Representatives of Algeria, China, Denmark, France, Greece, Pakistan, Panama, the Republic of Korea, Sierra Leone, Slovenia, the United Kingdom and Guyana told the United Nations Security Council that they were alarmed by the secretary-general's report documenting unprecedented levels of violence against children in armed conflict in 2024 and a 25% increase in six grave violations.
"We deplore the continued disregard for the rights of children, particularly their inherent right to life," the Representative of Guyana said on behalf of the group. "We strongly condemn all violations and abuses committed against children and express deep concern that children's rights continue to be violated with impunity."
The representatives urged accountability for perpetrators as essential to preventing recurrence and called on all parties to comply with obligations under international law, specifically citing the Convention on the Rights of the Child and its Optional Protocol on the involvement of children in armed conflict and the Geneva Conventions of 1949. They also invoked the United Nations Charter and highlighted the roles of the Office of the Special Representative of the Secretary-General for Children and Armed Conflict, UNICEF and the United Nations monitoring and reporting mechanism in documenting violations.
The group told the council that denial of humanitarian access had left children without lifesaving aid, health care, education and protection.
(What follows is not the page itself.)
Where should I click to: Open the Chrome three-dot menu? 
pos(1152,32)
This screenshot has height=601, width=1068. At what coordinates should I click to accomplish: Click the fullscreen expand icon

They singled out a surge in recruitment and use of children by parties to conflict, abductions for recruitment and slavery, and a sharp rise in attacks on schools and hospitals.
"Parties to conflict must not recruit or use children as combatants or other support roles and must prevent children from participating in hostilities," the Representative of Guyana said. "Children associated with armed forces or armed groups should be treated primarily as victims and the importance of supporting the release and reintegration of children affected by armed conflict in their communities cannot be overstated."
During the same exchange, an Ambassador (unnamed in the transcript) interjected with a separate claim about Gaza: "A study suggests that half of the 400,000 people in Gaza that disappeared are children. People are asking where is the Security Council? What concrete step concrete step can the Security Council do to deal with that? And by the way, where is the representative from The United States here?" That remark appeared as a call for more concrete action but did not correspond to a formal council decision recorded in the transcript.
No vote, resolution or formal Security Council decision on these remarks or on measures addressing the report's findings is recorded in the transcript. The speakers urged implementation of protections through national capacities and international child-protection mechanisms and requested safe, unhindered humanitarian access and security for humanitarian personnel.
The discussion in the provided transcript excerpt was limited to statements and appeals; the council did not take an action, adopt a resolution or record a vote in the material provided.